Becky Sauerbrunn will not travel with the U.S. women’s national team to the 2023 World Cup due to an injury. But the longtime captain is sending a message to the next generation of USWNT leaders.
“This is your guys’ team now,” Sauerbrunn told her USWNT teammates Lynn Williams and Sam Mewis on the latest episode of their podcast. That’s the same message she is sharing with any USWNT teammates who have reached out to her about her absence from the World Cup roster.

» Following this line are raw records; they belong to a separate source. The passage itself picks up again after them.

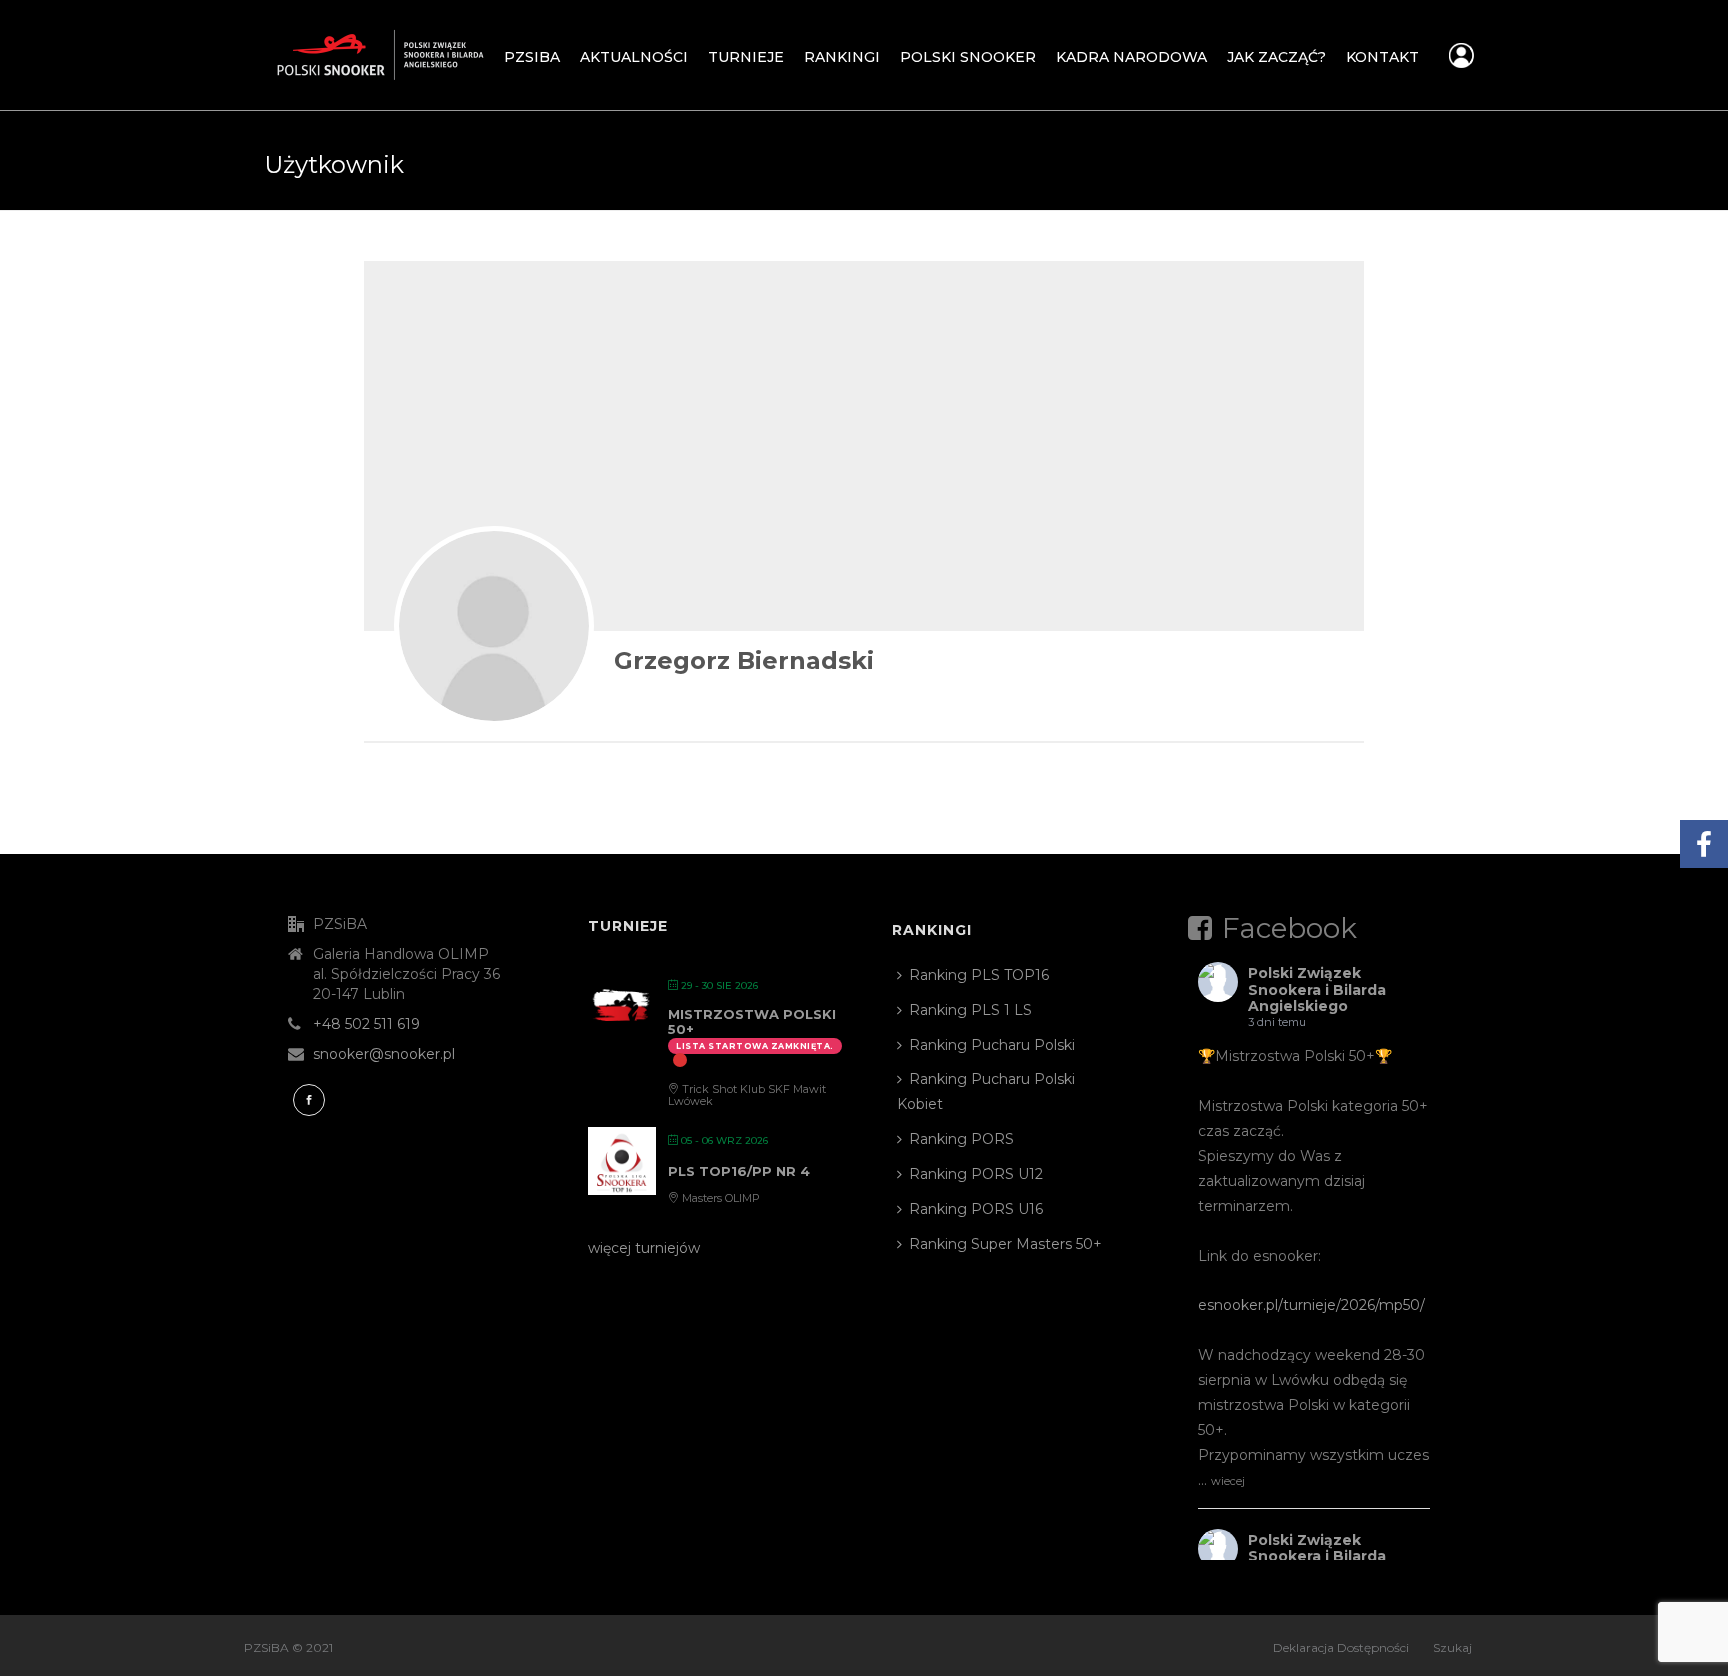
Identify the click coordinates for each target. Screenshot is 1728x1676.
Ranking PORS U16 (976, 1209)
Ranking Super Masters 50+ (1005, 1244)
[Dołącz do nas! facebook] (309, 1100)
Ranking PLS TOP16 (979, 975)
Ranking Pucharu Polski (992, 1045)
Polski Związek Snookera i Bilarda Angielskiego (1317, 990)
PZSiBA (532, 57)
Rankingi (842, 57)
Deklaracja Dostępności (1341, 1647)
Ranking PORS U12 (976, 1174)
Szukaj (1452, 1647)
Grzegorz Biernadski (744, 660)
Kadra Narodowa (1131, 57)
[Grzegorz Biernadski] (494, 626)
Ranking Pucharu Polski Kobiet (986, 1091)
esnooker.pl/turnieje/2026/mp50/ (1311, 1305)
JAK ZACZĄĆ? (1276, 57)
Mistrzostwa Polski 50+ (752, 1022)
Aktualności (634, 57)
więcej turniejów (644, 1248)
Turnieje (746, 57)
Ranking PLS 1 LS (970, 1010)
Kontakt (1382, 57)
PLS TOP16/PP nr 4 (739, 1171)
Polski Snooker (968, 57)
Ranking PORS (961, 1139)
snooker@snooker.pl (384, 1054)
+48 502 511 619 (366, 1024)
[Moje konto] (1461, 61)
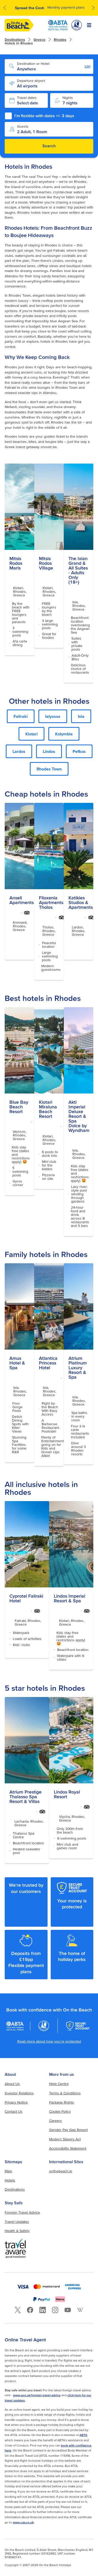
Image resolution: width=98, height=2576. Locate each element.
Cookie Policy (60, 2111)
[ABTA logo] (57, 25)
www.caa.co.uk (23, 2522)
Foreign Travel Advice (22, 2212)
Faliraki (21, 716)
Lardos (19, 751)
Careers (55, 2120)
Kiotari (31, 733)
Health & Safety (17, 2231)
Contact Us (13, 2111)
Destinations (15, 39)
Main (8, 2171)
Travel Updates (17, 2221)
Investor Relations (19, 2093)
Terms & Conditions (65, 2093)
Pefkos (79, 751)
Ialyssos (52, 716)
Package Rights (61, 2102)
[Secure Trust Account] (78, 2026)
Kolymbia (64, 733)
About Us (12, 2084)
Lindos (49, 751)
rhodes (60, 39)
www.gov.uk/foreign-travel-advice (37, 2395)
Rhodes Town (49, 768)
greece (39, 39)
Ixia (81, 716)
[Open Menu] (89, 25)
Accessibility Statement (67, 2148)
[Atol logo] (44, 2026)
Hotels (10, 2180)
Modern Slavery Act (65, 2139)
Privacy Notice (16, 2102)
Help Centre (59, 2084)
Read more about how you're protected (49, 2041)
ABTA (83, 2435)
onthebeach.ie (60, 2171)
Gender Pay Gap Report (68, 2130)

The 38-year-old defender has been a mainstay on the national team since the 2011 World Cup, and this summer’s tournament would have been her fourth. She also became the first president of the USWNT Players Association in 2020, a position she still holds. Still, she remains demure when asked about her legacy.
“I’m not going to claim to have any sort of influence over anybody,” she said. “I hope that I have impacted people in a really positive way. I am really glad that the veteran leaders on the team made a pretty conscious effort to really start empowering that next group of players.
“So I do hope that we pass the baton on well, and that we’ll see that at the World Cup. But I’m not going to claim that I did anything crazy good, that’s gonna make that much of an impact.”
In passing the baton, Sauerbrunn has offered support in particular to 29-year-old midfielder Lindsey Horan, who has taken on the captain’s armband in Sauerbrunn’s absence at times.
“She gets to lead this team out at a World Cup and to really appreciate what that means, in the course of your career,” Sauerbrunn said. “Like, that’s such a crazy, cool accomplishment.”
Sauerbrunn referred to Horan as her “co-captain,” though USWNT head coach Vlatko Andonovski did not commit to a new captain Wednesday after the roster announcement.
Sauerbrunn also has been telling her teammates to soak in the moment, which is something that she says you can’t replicate, especially as she begins to look back on her career and appreciate it even in the face of her disappointment.
“I’m super upset about potentially missing my fourth World Cup, when, talk to me about 15 years ago, I never even thought I was gonna have a national team cap,” she said. “And so it’s kind of like, I can’t be too woe is me. I’ve already done a lot of things and have been very fortunate in my career. And so I’m trying to keep perspective on it as well.”